The atom force microscopy (AFM) results of all molecules (1 wt% MR-TADF doped in PhCzBCz) are shown in Fig. S40.† The relatively smooth surface topographies with a root mean square (RMS) surface roughness of 0.35–0.68 nm can be observed. There are no conspicuous voids and aggregates. These results demonstrate that the mixed systems have favorable film-formation abilities in luminous layer during solution-processed fabrication. To verify the potential of these MR-TADF emitters in electroluminescent (EL) devices, solution-processable OLEDs were fabricated with the architecture of ITO/PSS:PEDOT (40 nm)/PVK (10 nm)/emitting layer (40 nm)/TmPyPB (45 nm)/LiF (0.9 nm)/Al (110 nm) shown in Fig. 6a, where PSS:PEDOT, PVK, and TmPyPB are poly(3,4-ethylenedioxythiophene)-poly(styrene sulfonate), poly(9-vinylcarbazole), and 1,3,5-tri(m-pyridin-3-ylphenyl)benzene, respectively. PSS:PEDOT was adopted as hole injecting and transferring layer, and PVK and TmPyPB served as exciton-blocking and electron-transferring layers, respectively. For the emitting layer, the MR-TADF emitters were embedded into host materials of PhCzBCz, which could not only enhance the charge transferring capability, but also restrain the exciton quenching induced by molecular π–π accumulation, and the dopant concentration was optimized to be 1 wt%. From the current density–voltage–luminance (J–V–L) curves shown in Fig. 6b and c, the turn-on voltages (V_on) of devices are 3.8–4.4 V, in which the higher V_on value of tBuCzBN-Ph-PXZ can be ascribed to the shallower energy levels. Nearly all of the devices exhibit favorable maximum luminance (L_max) exceeding 1000 cd m⁻².
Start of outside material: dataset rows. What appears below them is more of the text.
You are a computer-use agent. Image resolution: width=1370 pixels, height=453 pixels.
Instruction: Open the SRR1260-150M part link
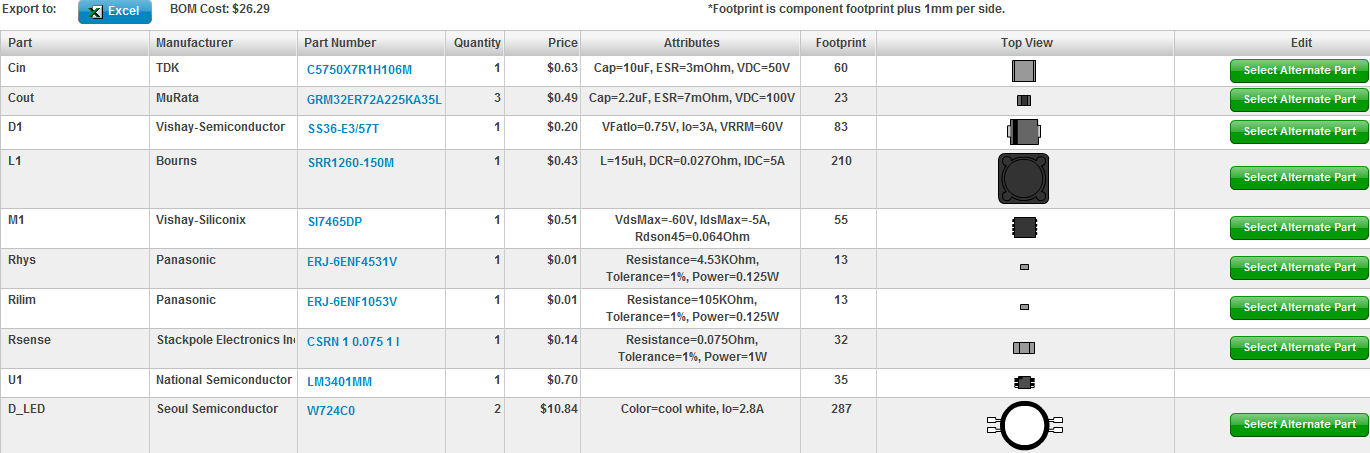click(x=351, y=163)
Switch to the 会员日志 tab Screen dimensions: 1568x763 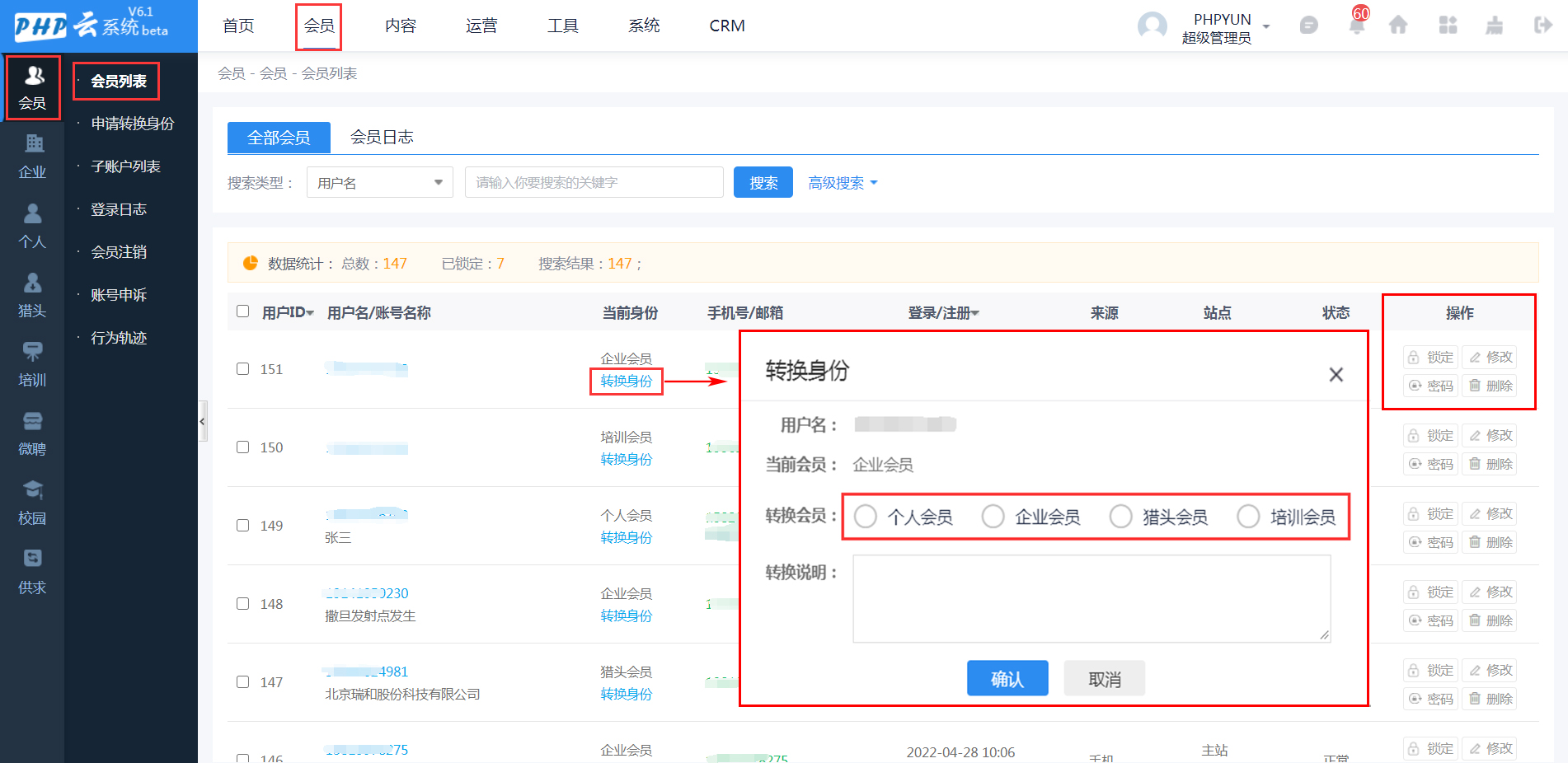pos(382,137)
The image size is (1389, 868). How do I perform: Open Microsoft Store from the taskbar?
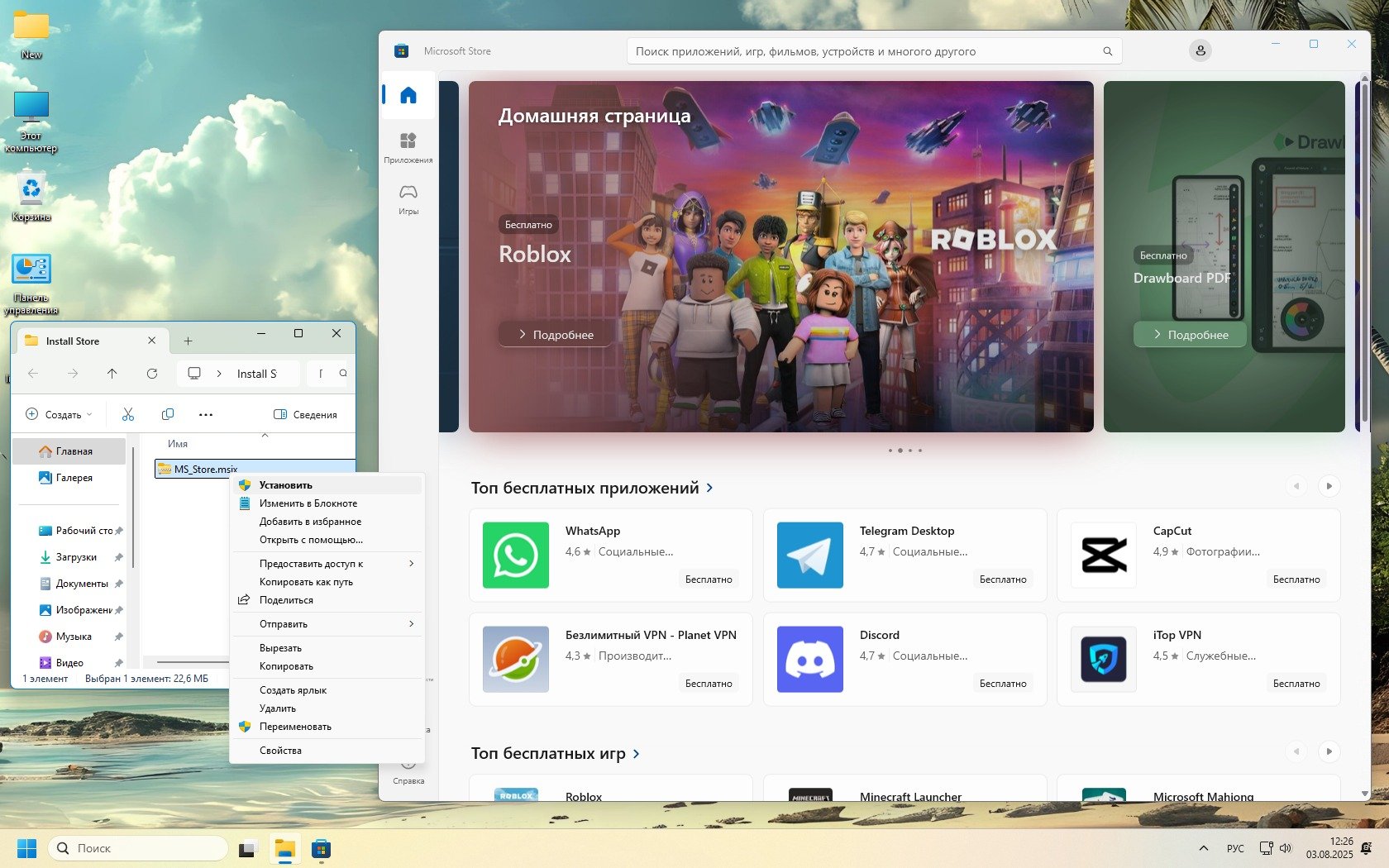point(321,849)
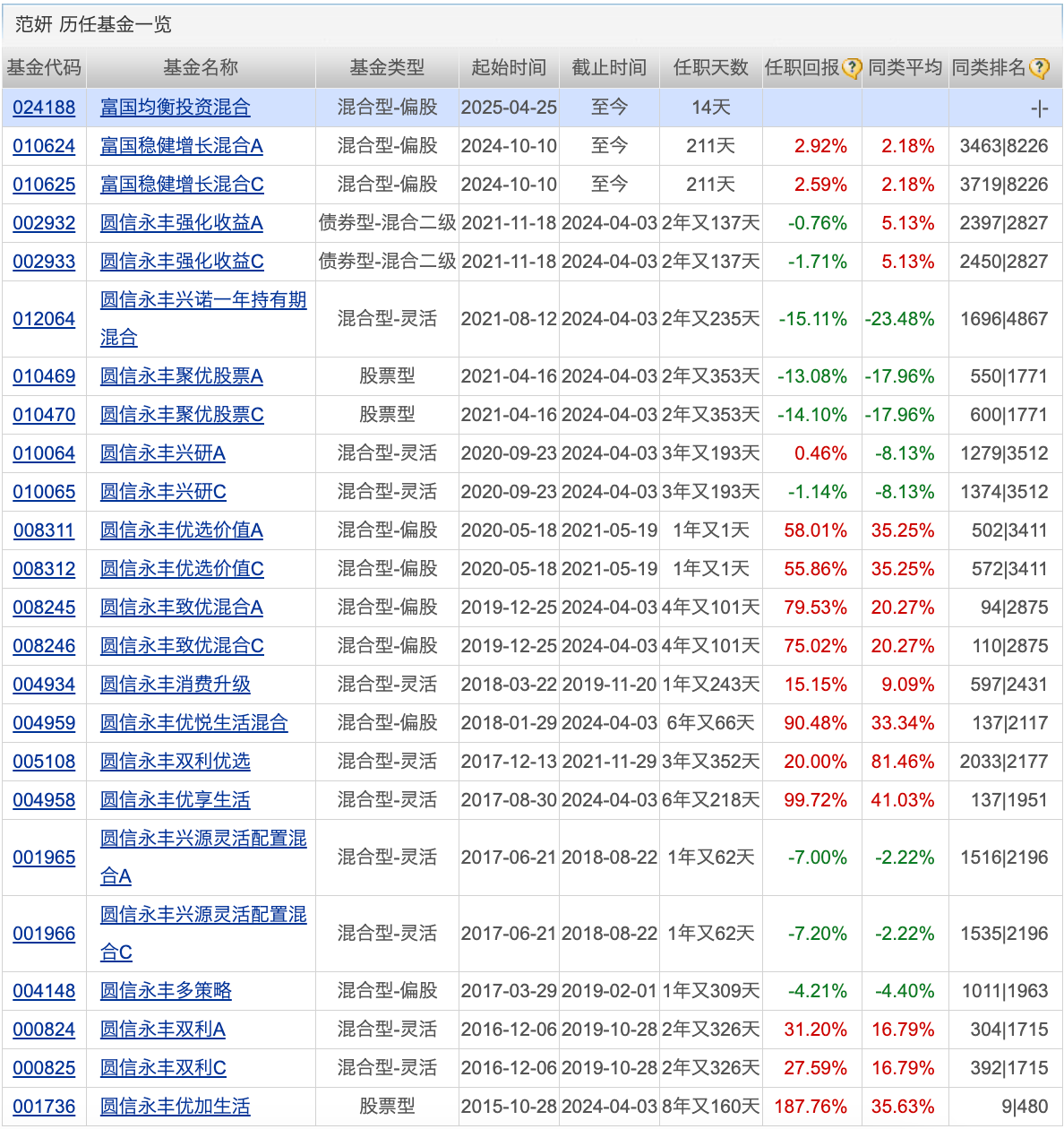Click fund code 008311

tap(44, 530)
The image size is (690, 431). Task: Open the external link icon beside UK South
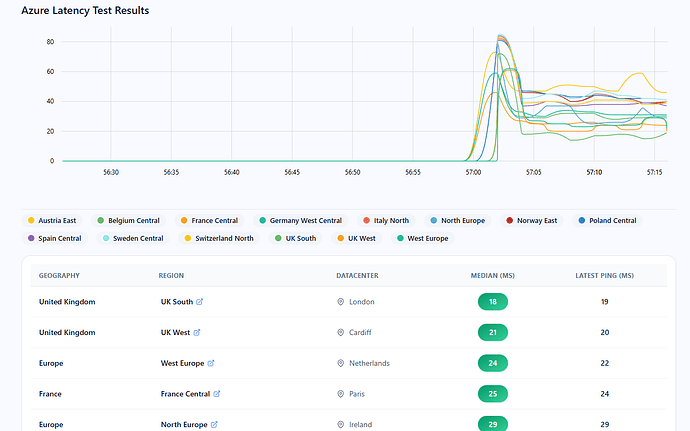point(200,302)
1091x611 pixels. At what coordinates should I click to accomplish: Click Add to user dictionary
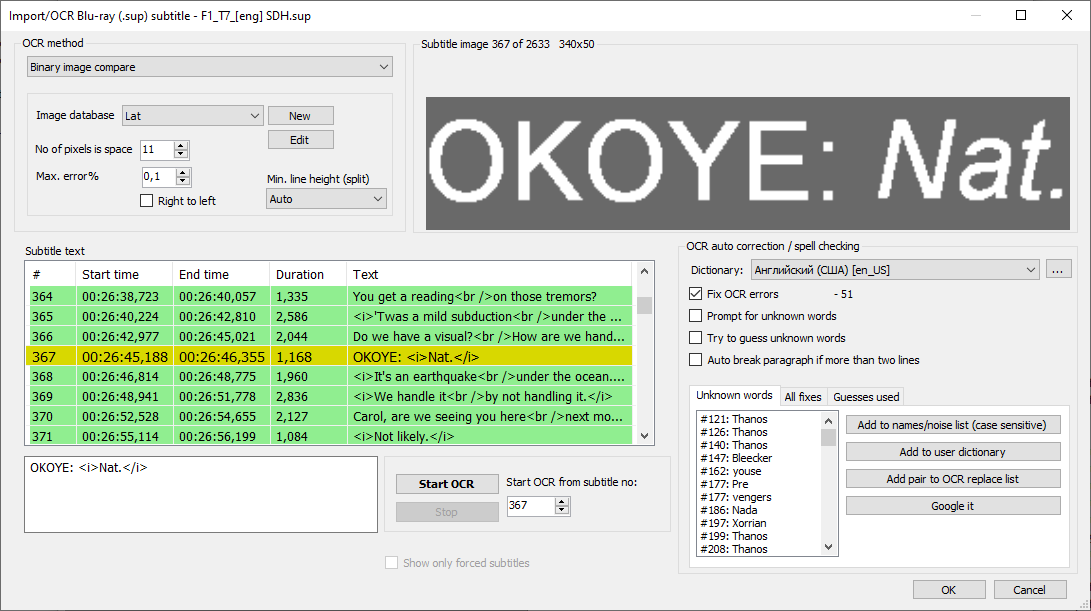[952, 451]
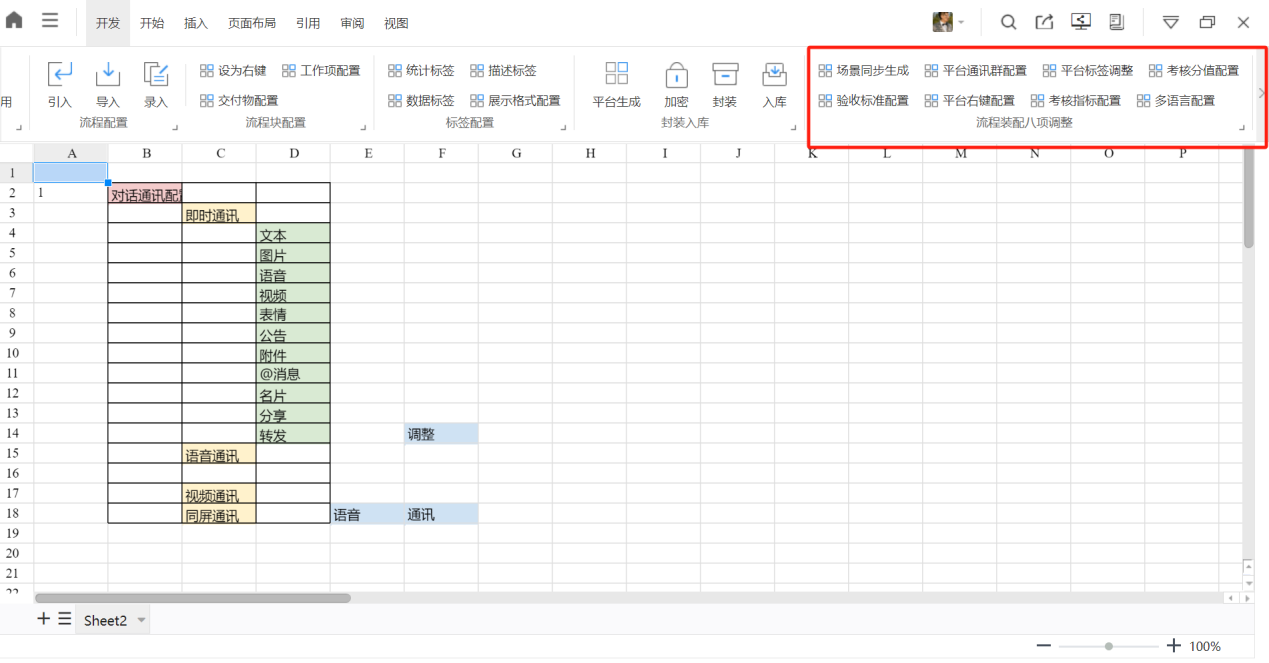Click the 封装 archive box icon
The image size is (1269, 663).
[725, 74]
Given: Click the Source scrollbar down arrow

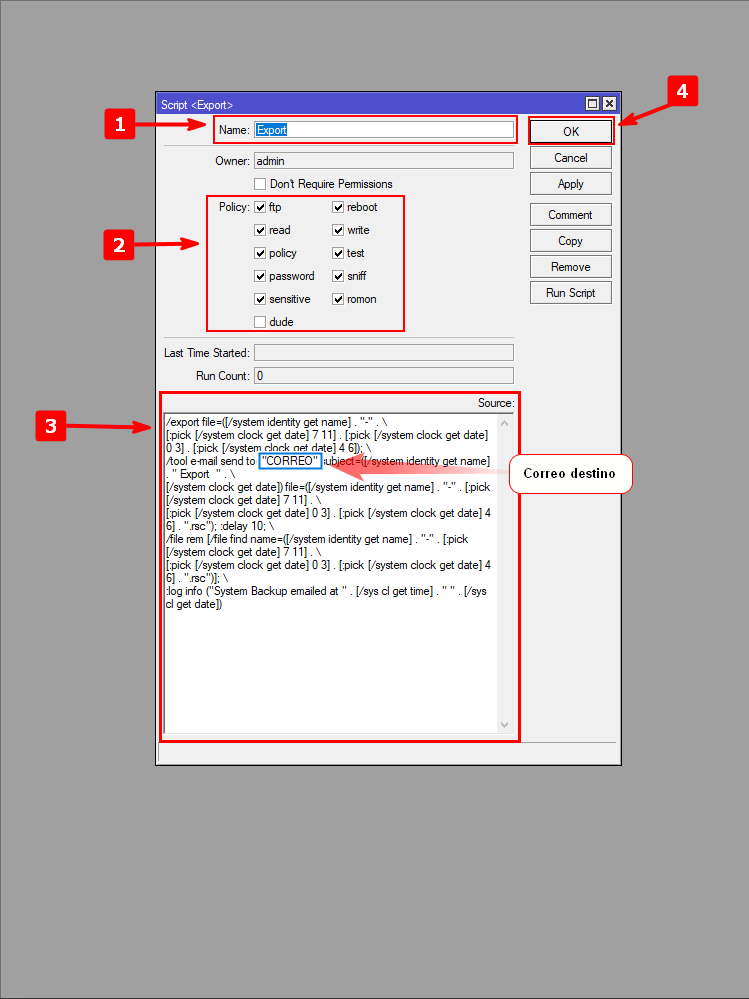Looking at the screenshot, I should pos(504,725).
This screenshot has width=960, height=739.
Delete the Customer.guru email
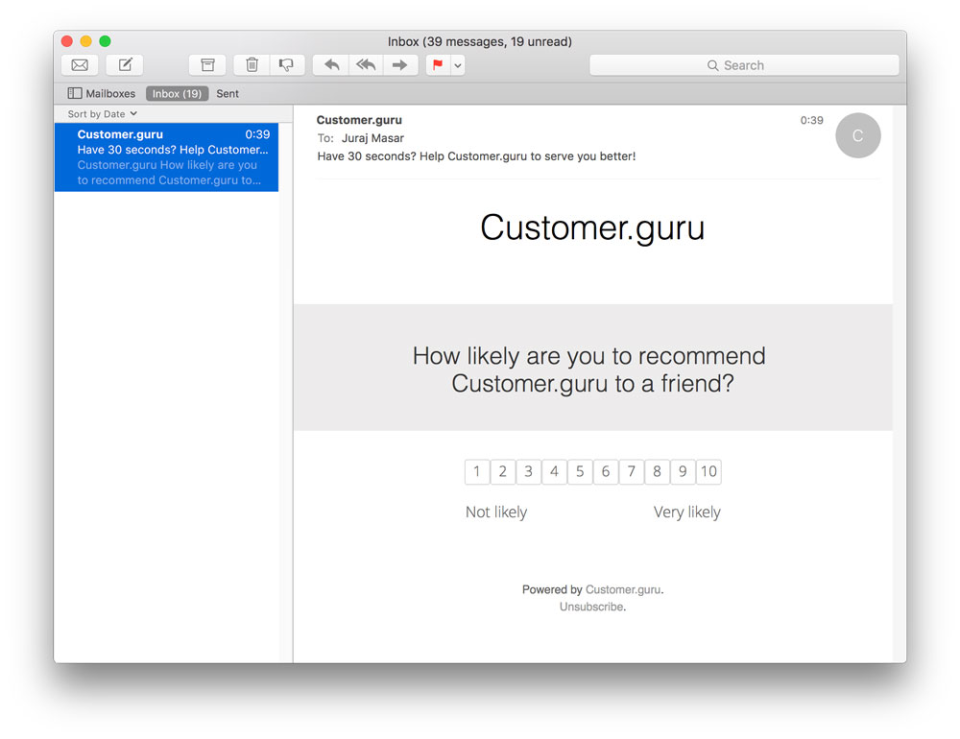pos(251,64)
Fig. 6 (a) Device architecture and energy-level diagrams of the functional materials for solution-processed OLEDs. Current density and luminance versus voltage (J–V–L) characteristics for (b) tBuCzBN-PXZ, tBuCzBN-PTZ, and tBuCzBN-PSeZ; (c) tBuCzBN-Ph-PXZ, tBuCzBN-Ph-PTZ, and tBuCzBN-Ph-PSeZ. (d) EL spectra recorded at 6 V. (e) External quantum efficiency–luminance (EQE–L) plots.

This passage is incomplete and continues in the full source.